Im Hintergrund arbeitete die Abteilung Leistungssport daran, dass die Seglerinnen und Segler schnellstmöglich wieder aufs Wasser durften. Anfang April erhielten Bundeskadersportler eine Ausnahmegenehmigung für das Wassertraining. Seit Anfang Mai darf zudem auch der Athletikraum unter Beachtung strenger Hygiene- und Kontaktregeln wieder genutzt werden.

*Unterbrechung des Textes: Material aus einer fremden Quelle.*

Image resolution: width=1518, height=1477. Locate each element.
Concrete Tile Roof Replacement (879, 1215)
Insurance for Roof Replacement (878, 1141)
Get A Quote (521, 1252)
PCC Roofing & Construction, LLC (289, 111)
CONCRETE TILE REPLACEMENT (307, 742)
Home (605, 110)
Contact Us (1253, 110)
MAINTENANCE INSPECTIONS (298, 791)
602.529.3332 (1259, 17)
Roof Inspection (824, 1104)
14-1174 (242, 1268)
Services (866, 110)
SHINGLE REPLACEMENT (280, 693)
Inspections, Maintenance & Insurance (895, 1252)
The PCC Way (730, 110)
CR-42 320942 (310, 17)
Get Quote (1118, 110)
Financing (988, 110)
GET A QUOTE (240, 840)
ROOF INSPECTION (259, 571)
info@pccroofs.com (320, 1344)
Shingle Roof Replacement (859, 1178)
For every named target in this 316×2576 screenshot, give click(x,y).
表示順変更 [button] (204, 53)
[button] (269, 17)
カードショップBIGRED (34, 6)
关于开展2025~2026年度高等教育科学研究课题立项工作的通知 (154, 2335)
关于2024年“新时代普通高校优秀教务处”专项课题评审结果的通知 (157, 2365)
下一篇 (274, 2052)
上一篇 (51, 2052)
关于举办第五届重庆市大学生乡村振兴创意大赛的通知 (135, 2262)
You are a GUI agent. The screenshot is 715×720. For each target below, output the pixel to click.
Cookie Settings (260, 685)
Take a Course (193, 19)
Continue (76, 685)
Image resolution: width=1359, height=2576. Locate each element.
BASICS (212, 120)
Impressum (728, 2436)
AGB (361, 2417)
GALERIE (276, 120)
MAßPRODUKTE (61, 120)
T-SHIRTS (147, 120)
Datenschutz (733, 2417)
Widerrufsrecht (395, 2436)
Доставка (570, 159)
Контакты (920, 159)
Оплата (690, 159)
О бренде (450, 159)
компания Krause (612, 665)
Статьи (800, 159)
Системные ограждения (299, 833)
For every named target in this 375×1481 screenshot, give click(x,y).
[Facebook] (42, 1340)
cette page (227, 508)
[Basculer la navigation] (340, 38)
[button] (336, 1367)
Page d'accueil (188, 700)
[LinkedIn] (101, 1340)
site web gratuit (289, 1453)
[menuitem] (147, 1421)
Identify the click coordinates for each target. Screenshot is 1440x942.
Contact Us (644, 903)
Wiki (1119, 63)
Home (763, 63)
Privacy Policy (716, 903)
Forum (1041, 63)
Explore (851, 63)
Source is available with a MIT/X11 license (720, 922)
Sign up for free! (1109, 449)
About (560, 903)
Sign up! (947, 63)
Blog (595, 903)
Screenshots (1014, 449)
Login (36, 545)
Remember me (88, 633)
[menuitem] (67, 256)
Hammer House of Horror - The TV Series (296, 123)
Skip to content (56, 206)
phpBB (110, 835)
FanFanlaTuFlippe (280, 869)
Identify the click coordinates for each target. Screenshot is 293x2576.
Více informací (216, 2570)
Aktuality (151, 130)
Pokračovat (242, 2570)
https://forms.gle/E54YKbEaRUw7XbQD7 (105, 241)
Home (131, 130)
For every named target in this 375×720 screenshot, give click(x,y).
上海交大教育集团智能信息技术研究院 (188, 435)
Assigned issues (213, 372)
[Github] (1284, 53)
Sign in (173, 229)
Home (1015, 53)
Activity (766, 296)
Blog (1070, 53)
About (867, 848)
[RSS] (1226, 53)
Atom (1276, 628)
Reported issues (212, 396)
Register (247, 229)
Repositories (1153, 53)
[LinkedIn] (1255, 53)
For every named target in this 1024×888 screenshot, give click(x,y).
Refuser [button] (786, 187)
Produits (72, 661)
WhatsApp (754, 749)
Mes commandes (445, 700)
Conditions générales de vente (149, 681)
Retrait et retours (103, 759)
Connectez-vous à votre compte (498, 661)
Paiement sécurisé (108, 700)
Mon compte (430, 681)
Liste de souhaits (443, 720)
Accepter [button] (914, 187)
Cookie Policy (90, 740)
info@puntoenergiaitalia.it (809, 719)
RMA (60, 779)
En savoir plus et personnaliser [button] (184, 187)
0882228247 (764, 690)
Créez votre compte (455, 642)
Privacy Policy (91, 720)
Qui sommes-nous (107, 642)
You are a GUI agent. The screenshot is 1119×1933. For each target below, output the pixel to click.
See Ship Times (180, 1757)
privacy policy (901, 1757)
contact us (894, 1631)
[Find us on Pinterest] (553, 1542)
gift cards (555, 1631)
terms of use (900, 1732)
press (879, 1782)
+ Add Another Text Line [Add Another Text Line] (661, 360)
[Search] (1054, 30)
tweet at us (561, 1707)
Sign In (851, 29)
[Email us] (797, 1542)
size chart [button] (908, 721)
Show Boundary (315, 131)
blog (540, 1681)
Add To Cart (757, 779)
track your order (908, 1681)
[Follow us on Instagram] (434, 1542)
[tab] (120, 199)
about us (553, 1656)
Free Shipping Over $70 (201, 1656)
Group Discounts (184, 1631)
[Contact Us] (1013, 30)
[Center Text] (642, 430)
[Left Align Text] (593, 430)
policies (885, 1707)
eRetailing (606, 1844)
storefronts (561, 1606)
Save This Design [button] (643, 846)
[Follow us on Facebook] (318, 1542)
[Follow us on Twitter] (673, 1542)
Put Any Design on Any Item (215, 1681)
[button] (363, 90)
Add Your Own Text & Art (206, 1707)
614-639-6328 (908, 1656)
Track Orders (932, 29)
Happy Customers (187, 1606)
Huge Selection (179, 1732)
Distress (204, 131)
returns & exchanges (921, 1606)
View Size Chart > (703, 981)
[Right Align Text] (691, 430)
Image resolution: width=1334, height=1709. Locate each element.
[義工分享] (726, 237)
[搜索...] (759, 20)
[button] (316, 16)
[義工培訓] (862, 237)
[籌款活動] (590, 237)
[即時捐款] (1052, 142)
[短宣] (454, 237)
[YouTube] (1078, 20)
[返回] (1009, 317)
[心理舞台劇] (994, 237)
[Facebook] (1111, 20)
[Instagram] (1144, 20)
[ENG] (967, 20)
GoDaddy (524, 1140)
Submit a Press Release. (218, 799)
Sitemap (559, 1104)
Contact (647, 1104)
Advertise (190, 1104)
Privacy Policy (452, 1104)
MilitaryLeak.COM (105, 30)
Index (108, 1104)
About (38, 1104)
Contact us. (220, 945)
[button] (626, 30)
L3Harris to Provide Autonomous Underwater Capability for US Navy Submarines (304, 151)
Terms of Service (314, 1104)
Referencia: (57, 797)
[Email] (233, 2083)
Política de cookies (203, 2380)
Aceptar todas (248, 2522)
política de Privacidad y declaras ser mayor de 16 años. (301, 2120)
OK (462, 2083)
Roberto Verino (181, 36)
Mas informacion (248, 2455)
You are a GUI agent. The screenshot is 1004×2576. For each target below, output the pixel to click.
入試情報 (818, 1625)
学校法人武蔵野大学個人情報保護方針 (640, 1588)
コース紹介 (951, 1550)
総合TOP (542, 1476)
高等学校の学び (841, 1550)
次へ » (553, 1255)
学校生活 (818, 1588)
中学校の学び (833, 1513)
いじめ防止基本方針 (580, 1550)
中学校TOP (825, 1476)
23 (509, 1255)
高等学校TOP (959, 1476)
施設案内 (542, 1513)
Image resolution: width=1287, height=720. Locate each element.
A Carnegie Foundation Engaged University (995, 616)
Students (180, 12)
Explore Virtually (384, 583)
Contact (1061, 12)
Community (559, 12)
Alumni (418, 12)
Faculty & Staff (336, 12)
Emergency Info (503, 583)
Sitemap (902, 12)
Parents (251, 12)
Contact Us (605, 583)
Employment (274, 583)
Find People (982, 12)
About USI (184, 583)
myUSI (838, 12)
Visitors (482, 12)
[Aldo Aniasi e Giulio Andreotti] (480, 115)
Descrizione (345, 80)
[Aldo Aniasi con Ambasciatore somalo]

„Sowohl das Wassertraining als auch die Nutzung des Trainingsraums sind stark reglementiert. Zum Beispiel ist vorher eine Anmeldung zur Nutzung notwendig, um zu gewährleisten, dass die Abstands- und Hygieneregeln eingehalten werden können“, erklärt Nadine Stegenwalner. „Bundesstützpunktleiter Hendrik Ismar hat die Koordination übernommen und für einen reibungslosen Ablauf gesorgt“, so Stegenwalner weiter.

Im Hintergrund liefen am Bundestützpunkt Kiel Beratungen dazu, welche Anpassungen in den einzelnen Disziplinen vorgenommen werden müssen und wie mit der Kaderberufung umgegangen werden könnte, sollten weitere Events in der Saison 2020 ausfallen.

Zeitgleich startete im Mai auch das Projekt 470 Mixed mit Blick auf die Olympischen Spiele 2024. Als Trainer für die neue olympische Disziplin konnte der DSV den Briten Steve Lovegrove gewinnen, der bereits bei der Aufstellung der britischen Nacra17 Mixed-Teams mitgewirkt hat, selbst erfolgreich olympisch gesegelt ist und viele Jahre unter anderem als 470er Trainer im britischen Team gearbeitet hat.